Quality Control table

  • Quality ControlID
  • SampleID (connects the QC info to the right sample)
  • QCMetrics

Step 2: Generate a TSV file

Data tables are like spreadsheets built into your workspace, so it’s not a surprise that you'll make a TSV in a spreadsheet editor to create a data table.

2.1. Start in your favorite spreadsheet editor.

2.2. Define column headers (data and metadata)
The first column in your spreadsheet will be your primary record identifier (for example, Sample). All rows in this column must be unique values.

Other columns can include metadata and links to where data live in your Azure storage blob.

2.3. Fill in data for each record (row)
Each row must have a unique record ID.

Large data files are referenced, rather than stored, in a table. To find the uniform resource identifier (URI) for files in cloud storage, follow the steps in Bring Your Own Data.

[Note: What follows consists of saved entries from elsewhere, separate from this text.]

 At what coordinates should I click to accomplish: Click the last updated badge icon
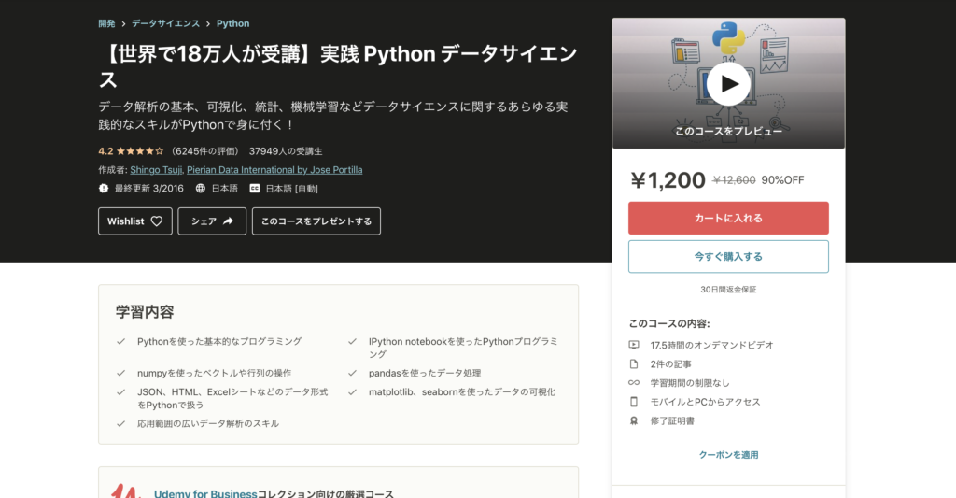(104, 188)
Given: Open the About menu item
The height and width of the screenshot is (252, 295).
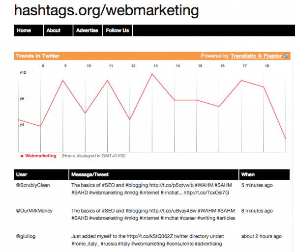Looking at the screenshot, I should click(58, 30).
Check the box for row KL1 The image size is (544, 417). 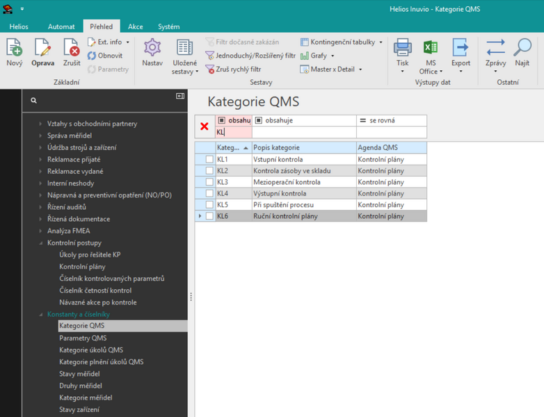[209, 159]
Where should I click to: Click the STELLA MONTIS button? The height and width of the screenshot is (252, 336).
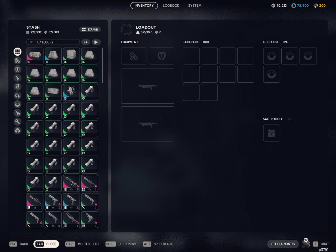283,244
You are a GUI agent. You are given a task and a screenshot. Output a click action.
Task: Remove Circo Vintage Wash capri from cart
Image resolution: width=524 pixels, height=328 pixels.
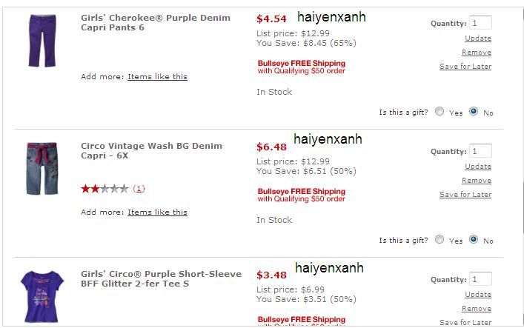[476, 181]
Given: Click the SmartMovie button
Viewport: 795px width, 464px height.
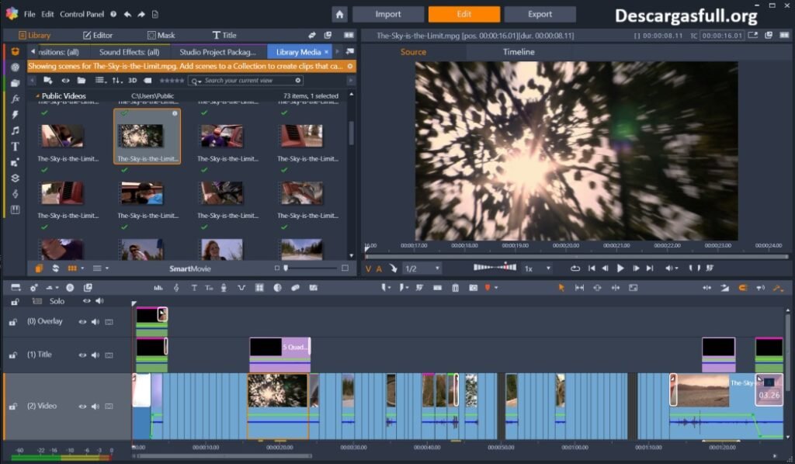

Metadata formatting for files in blob storage Azure file locations (URIs) are formatted as https://{storage-account}.blob.core.windows.net/{storage-container}/path/to/file.

Do not include the workspace storage SAS token in the URI because it is temporary 
Analyses in Terra will append SAS tokens on your behalf, as necessary. 

Template TSV spreadsheet

Click to download an example TSV spreadsheet with the proper formatting.

A reproduction of the data is below, if you would like to copy-and-paste it into your own spreadsheet.

SampleID Accession Database uBAM
SRR11059940 SRR11059940 SRA https://azurefeaturedworkspace.blob.core.windows.net/featuredworkspacedata/SRR11059940.bam

2.4. Once your spreadsheet is set up in your preferred editor, save your spreadsheet file in tab-separated values (TSV) or tab-delimited text format to your local machine. You can check that the TSV looks correct by opening it in a text editor (for example, BBEdit).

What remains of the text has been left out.